Data records
──────────
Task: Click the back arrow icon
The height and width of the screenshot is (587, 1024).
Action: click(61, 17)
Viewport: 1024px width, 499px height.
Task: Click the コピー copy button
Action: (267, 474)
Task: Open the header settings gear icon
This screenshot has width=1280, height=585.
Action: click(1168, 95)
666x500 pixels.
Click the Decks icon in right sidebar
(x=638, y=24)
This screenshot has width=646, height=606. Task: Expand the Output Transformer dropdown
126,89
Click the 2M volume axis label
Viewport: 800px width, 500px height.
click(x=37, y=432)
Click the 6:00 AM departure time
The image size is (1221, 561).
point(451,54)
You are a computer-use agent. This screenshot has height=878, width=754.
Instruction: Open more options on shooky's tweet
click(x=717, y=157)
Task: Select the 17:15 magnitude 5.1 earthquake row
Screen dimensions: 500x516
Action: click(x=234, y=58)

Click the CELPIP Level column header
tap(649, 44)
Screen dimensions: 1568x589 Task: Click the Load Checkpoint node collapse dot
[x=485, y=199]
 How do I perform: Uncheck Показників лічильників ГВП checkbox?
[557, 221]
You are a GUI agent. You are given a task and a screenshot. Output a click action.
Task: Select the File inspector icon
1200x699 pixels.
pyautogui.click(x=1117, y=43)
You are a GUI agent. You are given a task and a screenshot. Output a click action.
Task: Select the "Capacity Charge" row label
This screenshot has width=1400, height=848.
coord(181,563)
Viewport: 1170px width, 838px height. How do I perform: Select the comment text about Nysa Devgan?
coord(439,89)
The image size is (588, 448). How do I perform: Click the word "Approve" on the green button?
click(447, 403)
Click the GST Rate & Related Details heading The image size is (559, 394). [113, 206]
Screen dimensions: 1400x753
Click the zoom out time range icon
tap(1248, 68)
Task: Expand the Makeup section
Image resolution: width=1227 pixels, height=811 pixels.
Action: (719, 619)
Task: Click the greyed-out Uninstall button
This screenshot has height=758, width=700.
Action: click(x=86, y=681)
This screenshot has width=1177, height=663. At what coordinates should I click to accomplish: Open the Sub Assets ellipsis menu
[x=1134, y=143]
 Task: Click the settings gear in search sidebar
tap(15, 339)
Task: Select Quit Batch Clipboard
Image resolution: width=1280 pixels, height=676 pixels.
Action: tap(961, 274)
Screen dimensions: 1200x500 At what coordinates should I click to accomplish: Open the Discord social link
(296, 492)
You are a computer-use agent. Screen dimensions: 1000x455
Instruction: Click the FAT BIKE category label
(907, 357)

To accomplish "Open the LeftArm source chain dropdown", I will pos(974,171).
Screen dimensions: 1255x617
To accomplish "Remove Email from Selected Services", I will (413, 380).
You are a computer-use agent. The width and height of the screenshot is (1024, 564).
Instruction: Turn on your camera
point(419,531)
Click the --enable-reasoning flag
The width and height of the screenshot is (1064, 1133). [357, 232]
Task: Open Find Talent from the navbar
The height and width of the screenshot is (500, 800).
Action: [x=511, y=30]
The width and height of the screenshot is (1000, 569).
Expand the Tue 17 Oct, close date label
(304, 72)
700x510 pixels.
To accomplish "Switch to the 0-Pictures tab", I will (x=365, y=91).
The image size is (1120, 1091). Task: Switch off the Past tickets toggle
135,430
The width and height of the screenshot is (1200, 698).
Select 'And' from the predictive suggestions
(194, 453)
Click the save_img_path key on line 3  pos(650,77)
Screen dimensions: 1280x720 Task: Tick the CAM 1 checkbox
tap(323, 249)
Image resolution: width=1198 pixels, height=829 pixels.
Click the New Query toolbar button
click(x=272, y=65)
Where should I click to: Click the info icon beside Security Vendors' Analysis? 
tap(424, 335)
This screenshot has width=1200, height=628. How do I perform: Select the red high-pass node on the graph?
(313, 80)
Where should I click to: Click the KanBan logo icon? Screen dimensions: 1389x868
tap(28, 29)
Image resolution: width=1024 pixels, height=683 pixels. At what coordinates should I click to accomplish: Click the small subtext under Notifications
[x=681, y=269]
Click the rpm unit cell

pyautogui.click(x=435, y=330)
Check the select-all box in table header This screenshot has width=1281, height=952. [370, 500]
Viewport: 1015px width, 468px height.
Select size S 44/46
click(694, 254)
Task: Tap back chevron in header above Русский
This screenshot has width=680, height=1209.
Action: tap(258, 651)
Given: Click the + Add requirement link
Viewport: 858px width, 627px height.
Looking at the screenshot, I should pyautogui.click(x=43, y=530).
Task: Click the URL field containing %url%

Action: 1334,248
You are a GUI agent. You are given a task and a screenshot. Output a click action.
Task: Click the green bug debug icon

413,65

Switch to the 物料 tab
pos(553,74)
──────────
Problem
Determine how many lines of the data include the word "will". Reply with the count and no other text.

Response to the task
3